Rates of community-associated methicillin-resistant Staphylococcus aureus (CA-MRSA) infection—drug-resistant staph infection acquired outside the hospital setting—are significantly higher in the Chicago area among people with HIV than in people who are HIV negative, according to a study published in the April 1 issue of Clinical Infectious Diseases.
MRSA has been in the news quite a bit in recent years. Originally an infection transmitted solely in hospital settings, it is now prevalent in communities where there is a lot of person-to-person contact, such as in child daycare facilities and prisons and among athletes and men who have sex with men (MSM).
MRSA can have severe consequences. Because the bacteria is resistant to the recommended treatment for staph infections—methicillin-based drugs—it can be more difficult to treat. MRSA infections can be limited to mild skin infections, but they sometimes lead to severe tissue disease of the skin as well as pneumonia and sepsis. Some recent studies have indicated that people with HIV might be at higher risk than HIV-negative people, but most of these studies have been limited to a single clinic or hospital.
Kyle Popovich, MD, from Rush University Medical Center in Chicago, and his colleagues set out to determine the prevalence of CA-MRSA among people living with HIV throughout the Cook County region of Illinois, which encompasses Chicago. They first evaluated the medical records of HIV-positive individuals treated for CA-MRSA within the Cook County Health and Hospitals System (CCHHS) between 2000 and 2007. The researchers then used patients’ zip codes to compare the results with CA-MRSA cases among HIV-negative people in the same geographic areas.
Over time, the prevalence of CA-MRSA increased significantly among all populations in Cook County. While high rates of CA-MRSA were recorded in 10 percent of the 187 county zip codes from 2000 and 2003, the prevalence was high in 21 percent of the analyzed zip codes from 2004 to 2007. Moreover, new cases of CA-MRSA-related soft-tissue infections in people with HIV increased by more than four times from 2000 to 2003 compared with 2004 to 20007.
Rates of new CA-MRSA were six times higher among people living with HIV compared with HIV-negative people between 2004 and 2007. Fortunately, the severity of the CA-MRSA cases was no different between HIV-positive and HIV-negative study participants.

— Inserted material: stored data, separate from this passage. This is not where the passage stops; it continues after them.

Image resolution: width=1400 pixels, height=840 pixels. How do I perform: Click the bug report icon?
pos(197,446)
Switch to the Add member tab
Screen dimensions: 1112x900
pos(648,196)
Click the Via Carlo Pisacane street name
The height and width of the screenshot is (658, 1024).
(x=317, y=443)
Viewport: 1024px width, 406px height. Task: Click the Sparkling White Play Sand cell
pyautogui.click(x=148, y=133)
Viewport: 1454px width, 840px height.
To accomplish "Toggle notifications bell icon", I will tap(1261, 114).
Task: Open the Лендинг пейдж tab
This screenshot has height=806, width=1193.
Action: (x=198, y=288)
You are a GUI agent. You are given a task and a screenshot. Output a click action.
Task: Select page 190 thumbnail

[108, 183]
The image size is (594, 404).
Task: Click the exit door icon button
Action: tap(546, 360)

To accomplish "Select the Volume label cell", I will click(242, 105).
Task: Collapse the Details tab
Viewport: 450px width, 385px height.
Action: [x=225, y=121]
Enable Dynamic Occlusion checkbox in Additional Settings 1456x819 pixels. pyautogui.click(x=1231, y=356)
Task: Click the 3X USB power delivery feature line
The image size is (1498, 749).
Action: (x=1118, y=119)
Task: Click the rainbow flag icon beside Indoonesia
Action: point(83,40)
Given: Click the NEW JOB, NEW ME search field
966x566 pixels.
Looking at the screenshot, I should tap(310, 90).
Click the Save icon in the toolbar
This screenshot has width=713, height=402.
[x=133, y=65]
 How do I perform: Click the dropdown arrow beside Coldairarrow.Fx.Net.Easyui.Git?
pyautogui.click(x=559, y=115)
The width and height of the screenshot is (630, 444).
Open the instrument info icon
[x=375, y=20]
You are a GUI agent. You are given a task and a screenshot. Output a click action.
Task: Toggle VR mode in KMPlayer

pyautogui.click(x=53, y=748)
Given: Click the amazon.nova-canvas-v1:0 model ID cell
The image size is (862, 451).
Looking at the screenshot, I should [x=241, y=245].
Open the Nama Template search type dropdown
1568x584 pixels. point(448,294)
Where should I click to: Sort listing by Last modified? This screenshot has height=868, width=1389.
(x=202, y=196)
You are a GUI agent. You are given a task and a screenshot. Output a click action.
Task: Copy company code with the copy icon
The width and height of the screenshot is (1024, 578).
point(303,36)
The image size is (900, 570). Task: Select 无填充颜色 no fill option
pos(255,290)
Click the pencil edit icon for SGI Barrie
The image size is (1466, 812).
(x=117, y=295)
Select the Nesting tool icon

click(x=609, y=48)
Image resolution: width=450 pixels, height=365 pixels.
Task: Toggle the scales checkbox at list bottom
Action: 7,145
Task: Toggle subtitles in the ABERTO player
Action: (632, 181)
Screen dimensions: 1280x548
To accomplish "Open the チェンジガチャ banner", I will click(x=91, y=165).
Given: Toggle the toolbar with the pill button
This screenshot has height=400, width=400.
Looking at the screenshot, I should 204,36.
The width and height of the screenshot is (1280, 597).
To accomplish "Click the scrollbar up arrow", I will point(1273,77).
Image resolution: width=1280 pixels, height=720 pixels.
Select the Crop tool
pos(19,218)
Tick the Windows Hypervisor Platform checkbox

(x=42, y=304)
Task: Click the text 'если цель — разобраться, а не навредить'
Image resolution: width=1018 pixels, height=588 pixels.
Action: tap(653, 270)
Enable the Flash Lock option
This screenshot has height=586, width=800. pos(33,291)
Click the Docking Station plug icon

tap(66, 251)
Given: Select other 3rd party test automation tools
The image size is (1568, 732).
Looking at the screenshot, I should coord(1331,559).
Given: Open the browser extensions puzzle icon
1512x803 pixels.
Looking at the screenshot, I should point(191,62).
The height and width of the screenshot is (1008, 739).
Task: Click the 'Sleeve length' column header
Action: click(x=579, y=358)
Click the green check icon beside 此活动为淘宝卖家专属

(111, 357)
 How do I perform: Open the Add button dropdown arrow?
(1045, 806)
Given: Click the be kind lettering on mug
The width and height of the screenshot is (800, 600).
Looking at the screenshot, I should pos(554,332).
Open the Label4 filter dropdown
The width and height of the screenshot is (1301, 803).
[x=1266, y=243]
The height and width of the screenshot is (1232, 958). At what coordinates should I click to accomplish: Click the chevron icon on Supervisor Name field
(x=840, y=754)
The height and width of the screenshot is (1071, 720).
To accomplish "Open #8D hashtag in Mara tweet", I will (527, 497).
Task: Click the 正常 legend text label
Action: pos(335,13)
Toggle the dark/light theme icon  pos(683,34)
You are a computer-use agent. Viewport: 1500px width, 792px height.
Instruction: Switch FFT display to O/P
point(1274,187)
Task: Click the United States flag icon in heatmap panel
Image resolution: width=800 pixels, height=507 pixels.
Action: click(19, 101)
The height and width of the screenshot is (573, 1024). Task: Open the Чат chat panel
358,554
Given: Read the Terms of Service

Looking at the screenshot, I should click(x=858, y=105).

The two most significant predictors of acquiring CA-MRSA in this study included residing in a high-risk zip code—including zip codes where there is a high prevalence of former prison inmates—and living in alternative housing, such as a substance abuse treatment facility or subsidized housing.
The authors conclude that the HIV and MRSA epidemics intersect strongly in the Chicago area and call on experts to devise appropriate prevention activities to address these overlapping epidemics.